> **Work item**: All of the records must be restated exactly, with every line complete.

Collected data
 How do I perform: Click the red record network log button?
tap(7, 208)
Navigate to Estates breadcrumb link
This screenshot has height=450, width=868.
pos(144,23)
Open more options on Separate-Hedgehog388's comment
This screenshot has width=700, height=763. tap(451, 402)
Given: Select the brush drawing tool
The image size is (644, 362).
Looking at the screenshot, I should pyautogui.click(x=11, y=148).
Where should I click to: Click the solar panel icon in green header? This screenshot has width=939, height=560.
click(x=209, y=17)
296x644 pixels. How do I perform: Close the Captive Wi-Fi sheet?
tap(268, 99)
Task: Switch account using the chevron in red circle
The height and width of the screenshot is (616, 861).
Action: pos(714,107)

> **Output**:
 How do I perform: Click the red record network log button?
tap(7, 208)
Navigate to Estates breadcrumb link
This screenshot has height=450, width=868.
pos(144,23)
Open more options on Separate-Hedgehog388's comment
This screenshot has width=700, height=763. tap(451, 402)
Given: Select the brush drawing tool
The image size is (644, 362).
Looking at the screenshot, I should pyautogui.click(x=11, y=148).
Where should I click to: Click the solar panel icon in green header? This screenshot has width=939, height=560.
click(x=209, y=17)
296x644 pixels. How do I perform: Close the Captive Wi-Fi sheet?
tap(268, 99)
Task: Switch account using the chevron in red circle
The height and width of the screenshot is (616, 861).
Action: pos(714,107)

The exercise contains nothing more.